Film Araştırmaları Derneği Başkanı Doç. Dr. Mustafa Aslan ise Türkiye Sinema Vakfının kuruluş vizyonunu, dünyadaki benzer örneklerle karşılaştırmalı olarak ele aldı. Aslan, vakfın hem kültürel hem endüstriyel düzlemde güçlü bir yapı kurarak, uluslararası alanda etkili iş birliklerine öncülük edeceğini söyledi.
İHRAÇ ETTİĞİMİZ DİZİLERİ AİLECEK İZLEYEMİYORUZ
“Ulusal sinema politikamız yok” diyen Doç. Dr. Aslan sözlerine şöyle devam etti: Türk sinemasında bir sinerji gerekiyor. Türkiye bazı sektörlerde stratejik planlar yaparak başarıya ulaştı. Neden Türk sinemasını bir yumuşak güç olarak görüp stratejik bir üst akılla eylem planı ortaya koymuyoruz. Bunun için yeni bir adım atılmalı ve yola çıkılmalıyız diye düşünüyoruz.
Sinemanın yanı sıra Türk dizilerindeki tabloyu da değerlendiren Doç. Dr. Aslan “Dizilerimiz son on yılda çok ciddi ivme kaydetti. Bu dizilerle birlikte kültür de ihraç ediyoruz. İnsanların Türk dizileri üzerinden Türkçe öğrenmesine dair güzel anekdotlar paylaşılıyor. Fakat biz biliyoruz ki Orta Doğu’daki ve diğer ülkelerdeki insanlar bizim ailemizle bile izleyemediğimiz dizilerden Türkçe öğreniyor. Bu gerçekliğin farkına varmamız lazım. Kültürel deformasyonun faturası çocuklarımıza çıkacak” ifadelerini kullandı.

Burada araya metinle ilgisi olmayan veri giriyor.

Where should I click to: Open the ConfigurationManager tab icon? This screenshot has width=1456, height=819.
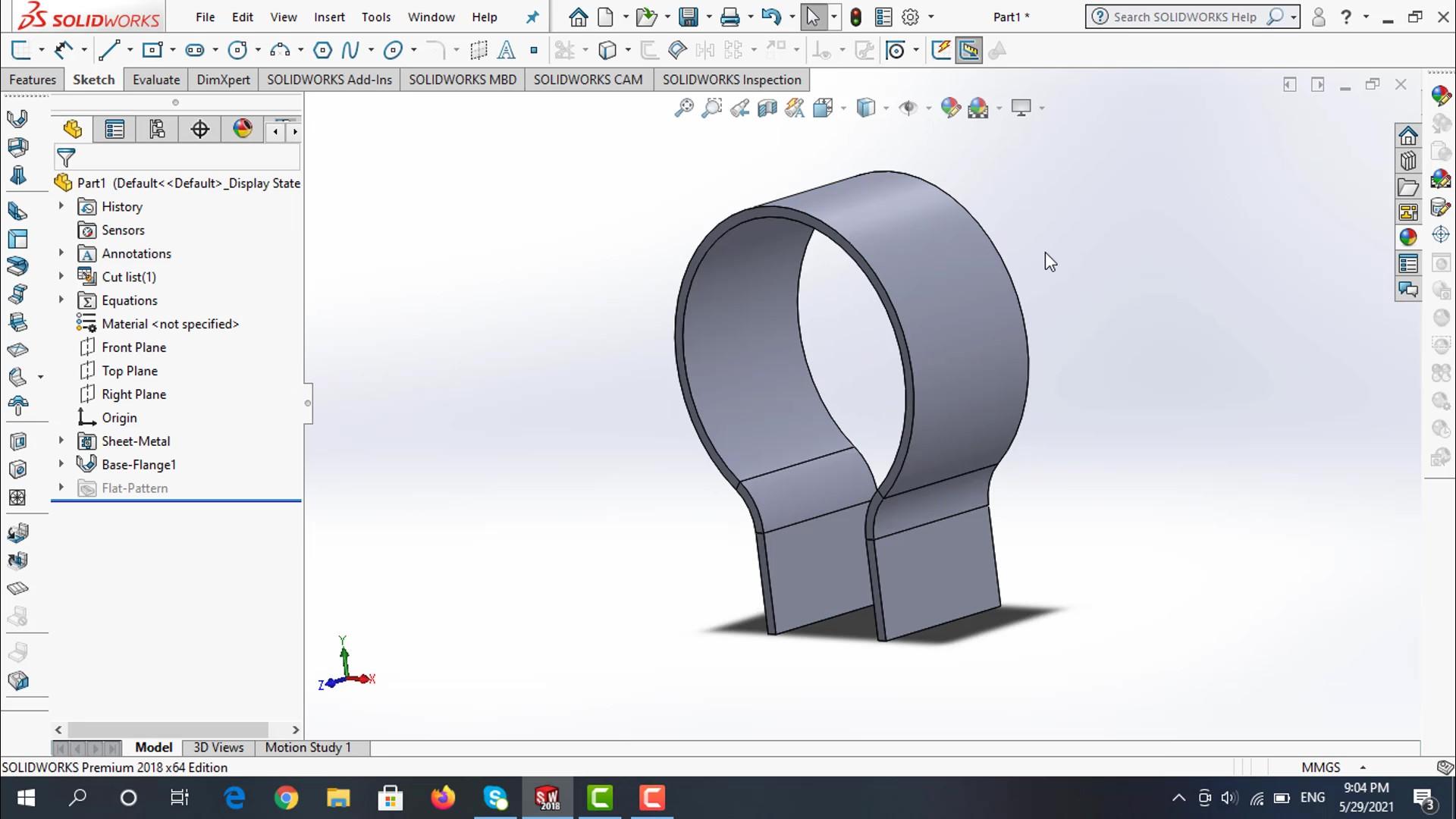[x=157, y=130]
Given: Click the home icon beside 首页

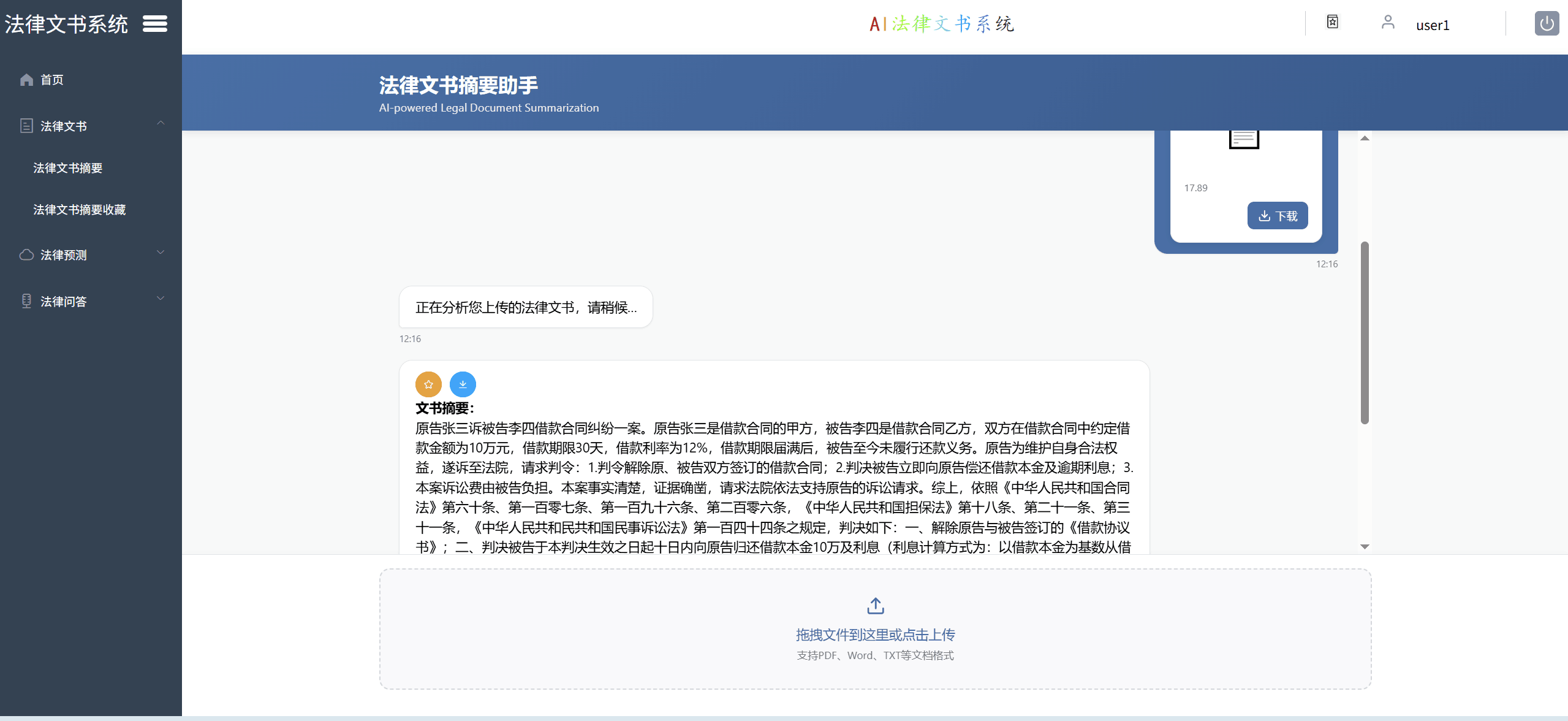Looking at the screenshot, I should click(x=26, y=80).
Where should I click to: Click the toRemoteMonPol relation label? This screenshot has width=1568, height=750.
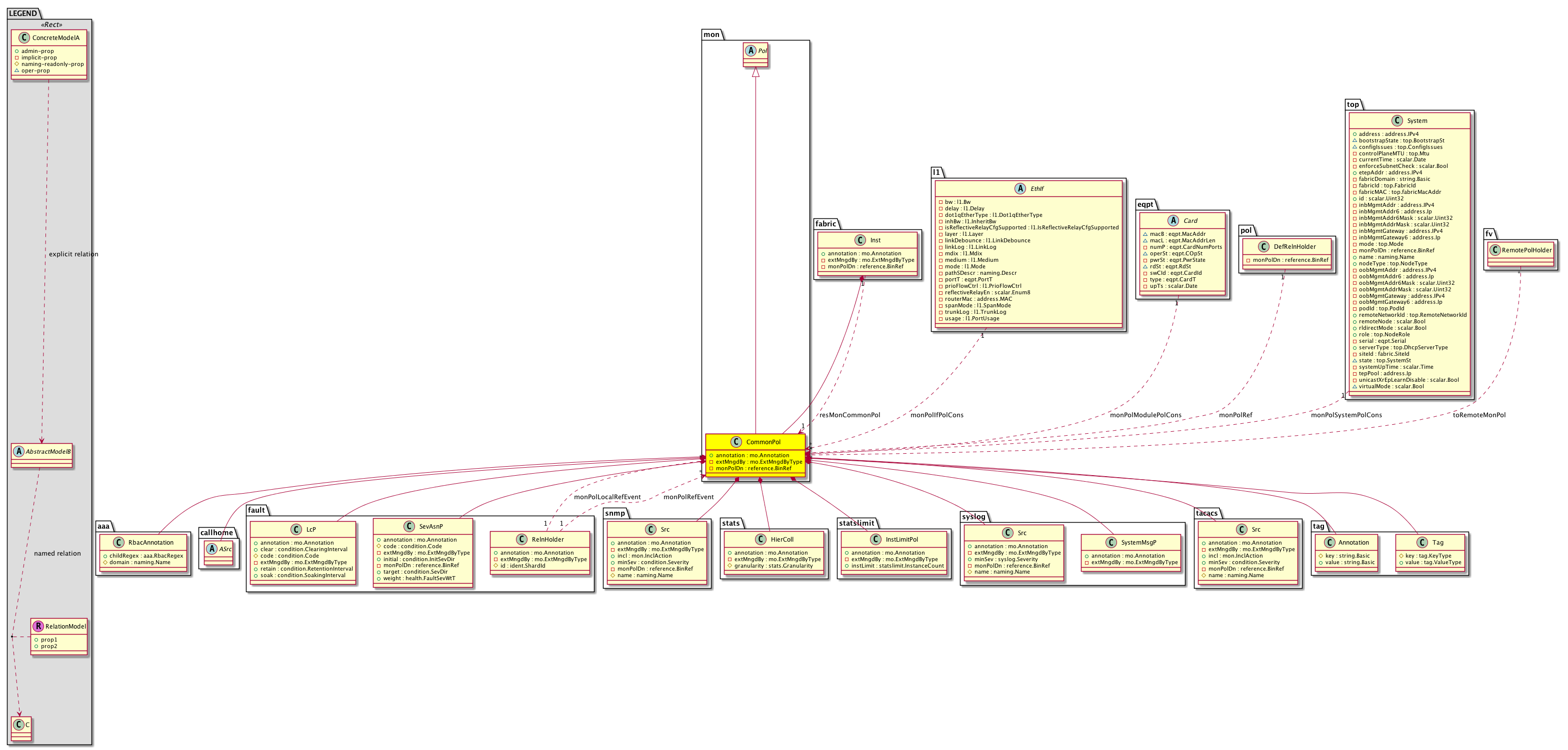tap(1478, 415)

VAKIF FİKRİ HEYECAN VERİCİ
Daha sonra Mesut Uçakan, Nazif Tunç, Ümit Meriç, Yücel Arzen, Ahmet Yenilmez, Tarık Tufan ve Yusuf Kaplan gibi sinema ve kültür dünyasından isimler, tartışma ortamında görüşlerini dile getirdi.
O isimlerden biri olan yönetmen Uçakan “Sinema vakfı fikri beni çok heyecanlandırıyor. Birlikteliğin sağlanması çok önemli. Ancak katedilecek çok mesafe var” ifadelerini kullandı.
TÜRK SİNEMASININ PERGELİ YOK
Yusuf Kaplan ise “Bir ülkenin sinemada dil meydana çıkarması için beslenme kaynakları güçlü olmalı. Bütün insanlığın birikimini seferber edecek kadar da pergelinin açık olması lazım. Türk sineması ise pergelsizdir, pergelini şaşırmıştır. Tarihin akışını değiştiren bir toplumun çocukları şimdi ortada yok. Bu yüzden sinemayı nasıl yapacağımıza dair kafa yormamız lazım” dedi.